Stored records:
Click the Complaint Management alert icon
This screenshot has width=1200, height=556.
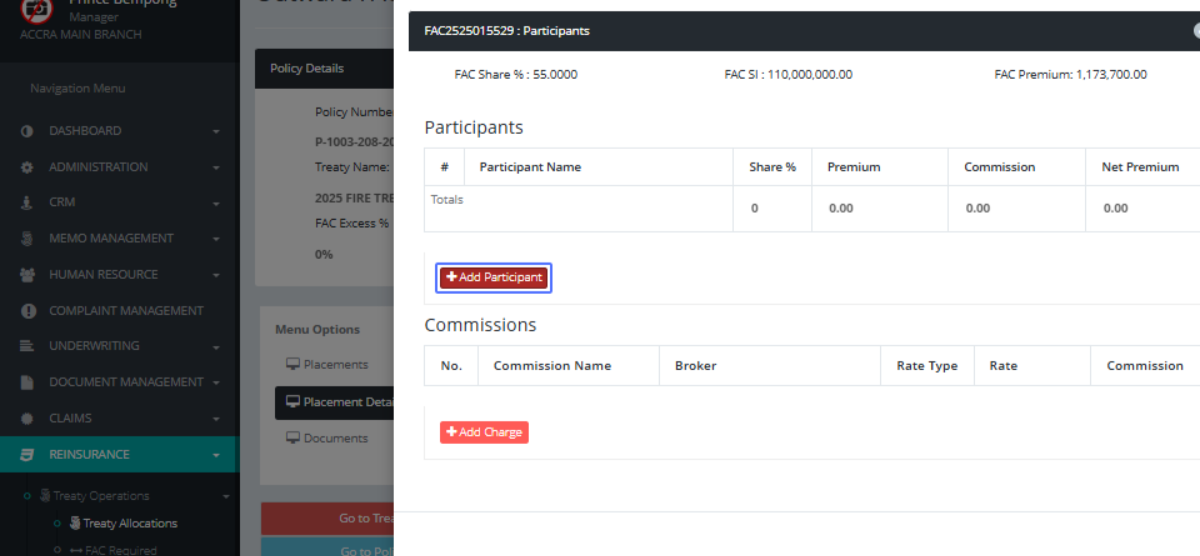(x=27, y=311)
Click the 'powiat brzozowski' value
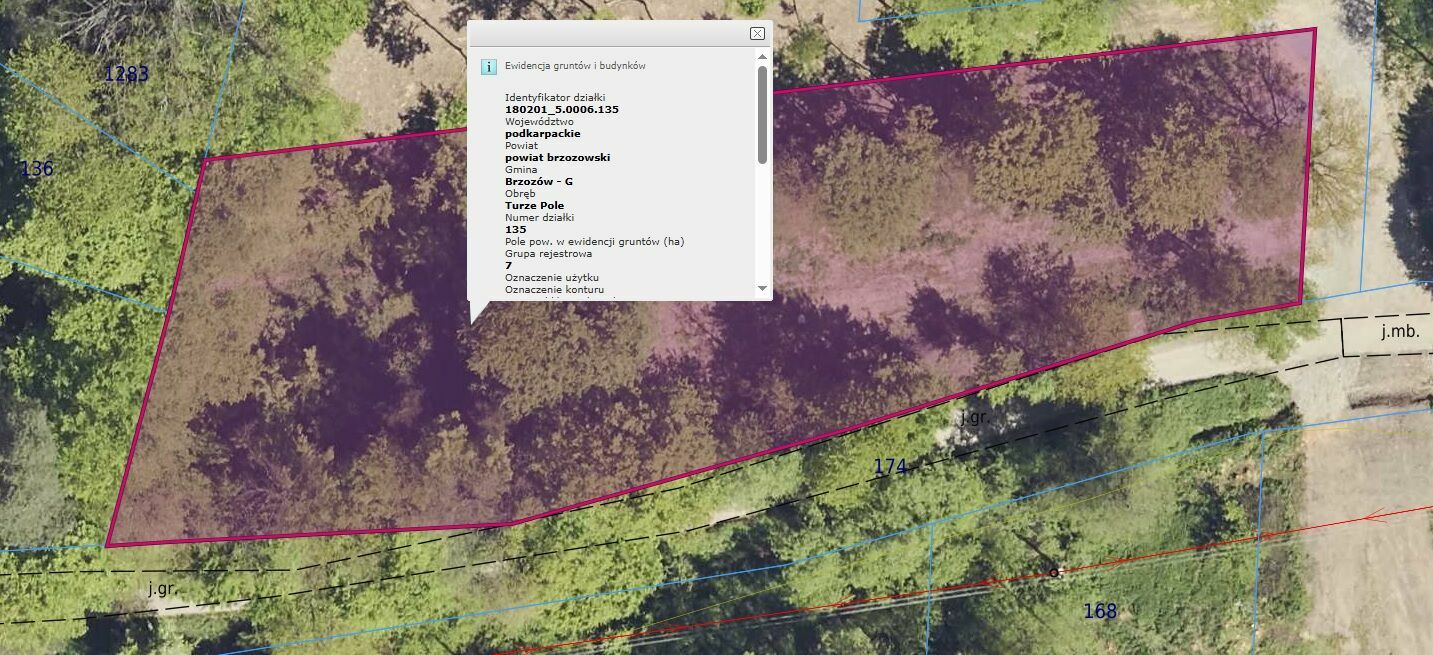 coord(557,157)
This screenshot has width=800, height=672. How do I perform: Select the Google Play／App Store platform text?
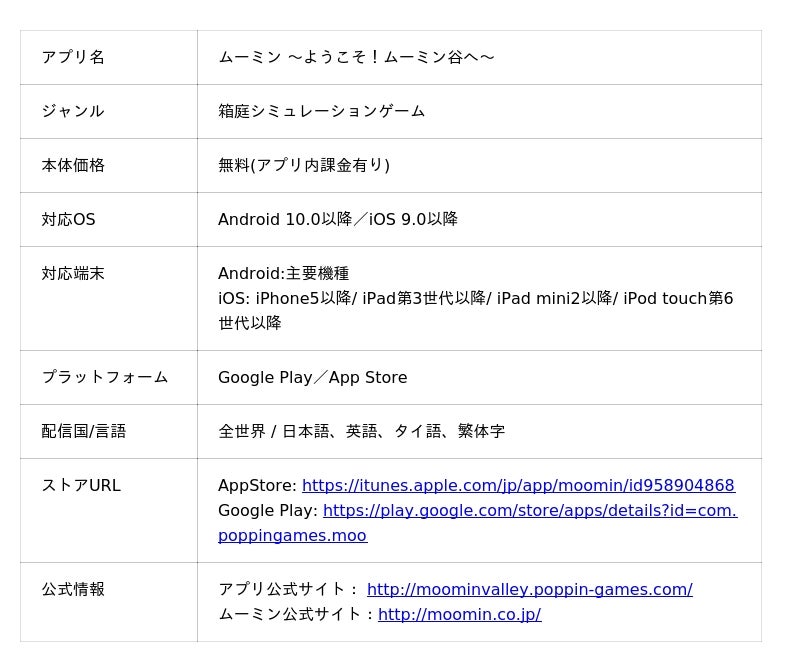(x=312, y=377)

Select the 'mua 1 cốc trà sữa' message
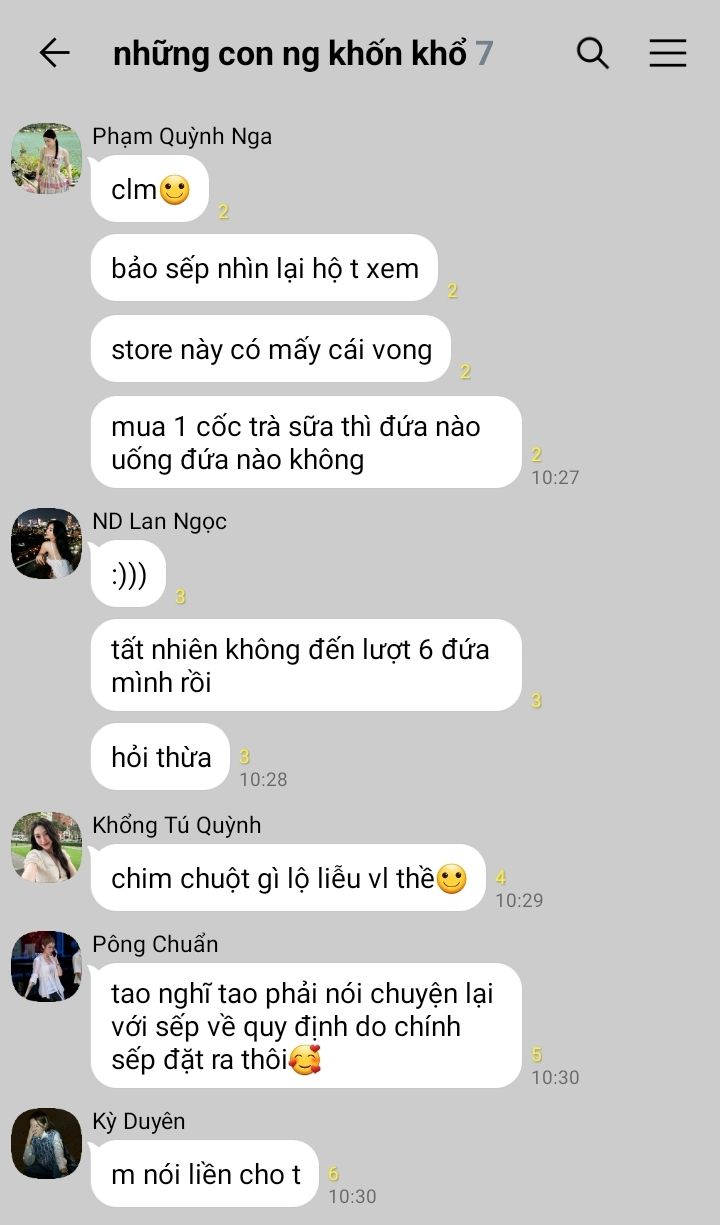coord(306,443)
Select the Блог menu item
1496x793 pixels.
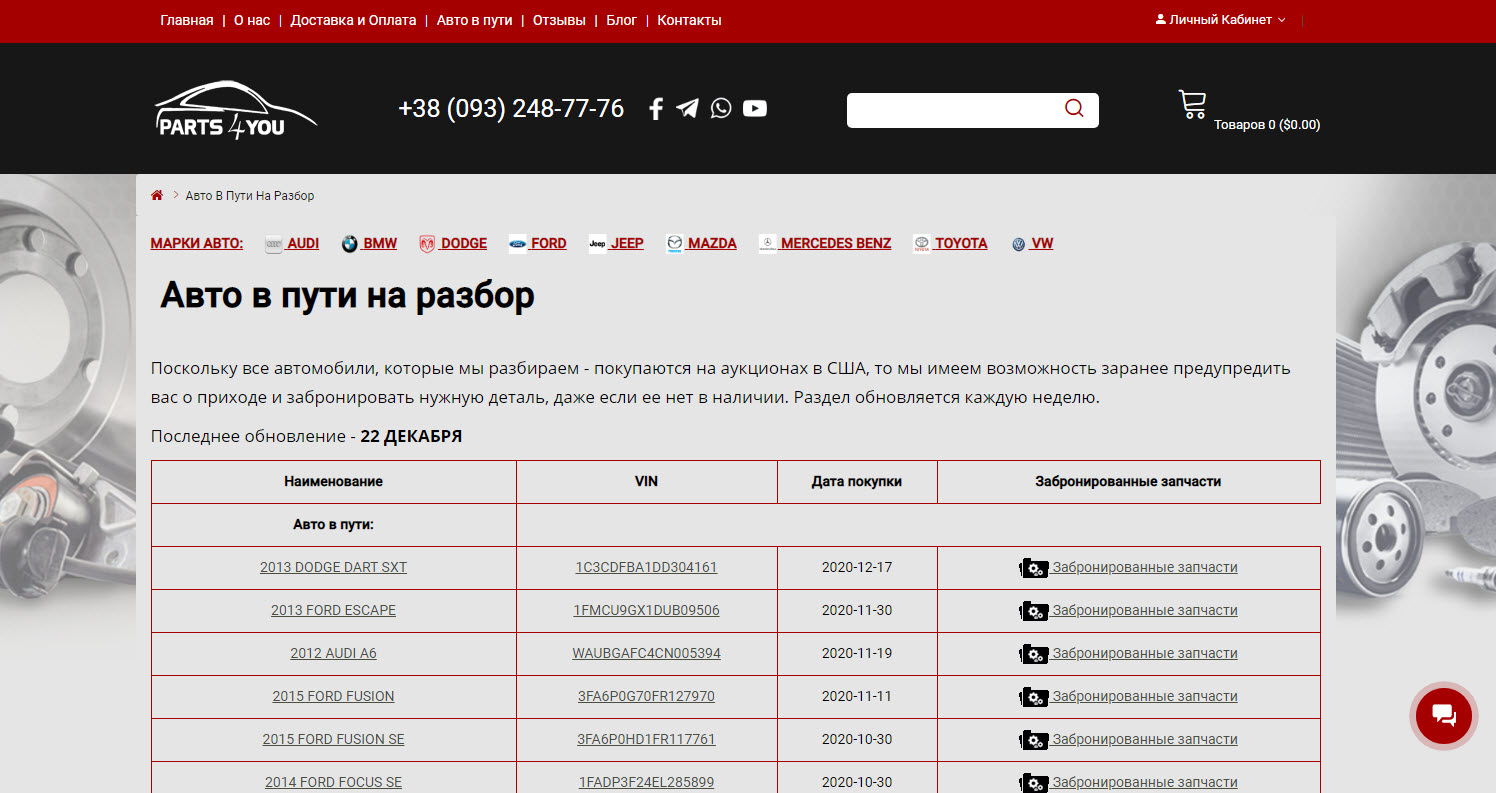(x=622, y=19)
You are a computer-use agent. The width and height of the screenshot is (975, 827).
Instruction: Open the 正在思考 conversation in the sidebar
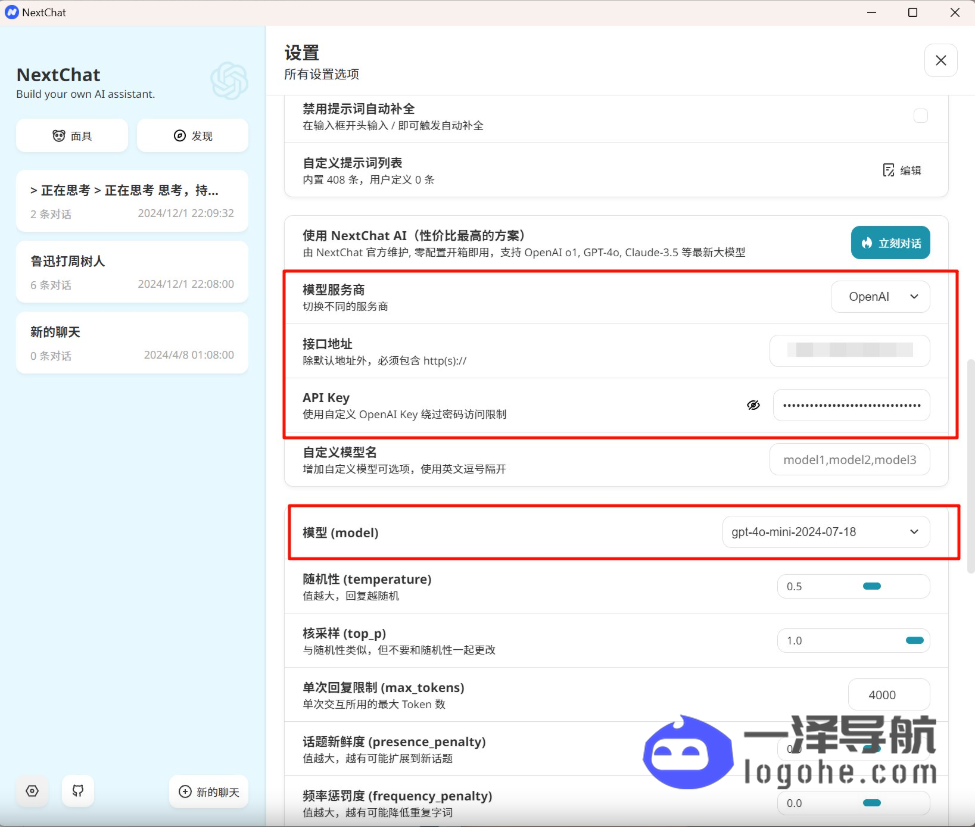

→ **EXERCISE DESCRIPTION**: In your copy of the entries above, keep the text exact and leave out the pictures.

→ **ANSWER SPACE**:
Click the Complaint Management alert icon
This screenshot has width=1200, height=556.
(x=27, y=311)
Click the 'powiat brzozowski' value
 coord(557,157)
This screenshot has width=800, height=672. How do I perform: Select the Google Play／App Store platform text?
(x=312, y=377)

Select the 'mua 1 cốc trà sữa' message
coord(306,443)
Select the Блог menu item
1496x793 pixels.
(x=622, y=19)
You are a computer-use agent. The width and height of the screenshot is (975, 827).
Instruction: Open the 正在思考 conversation in the sidebar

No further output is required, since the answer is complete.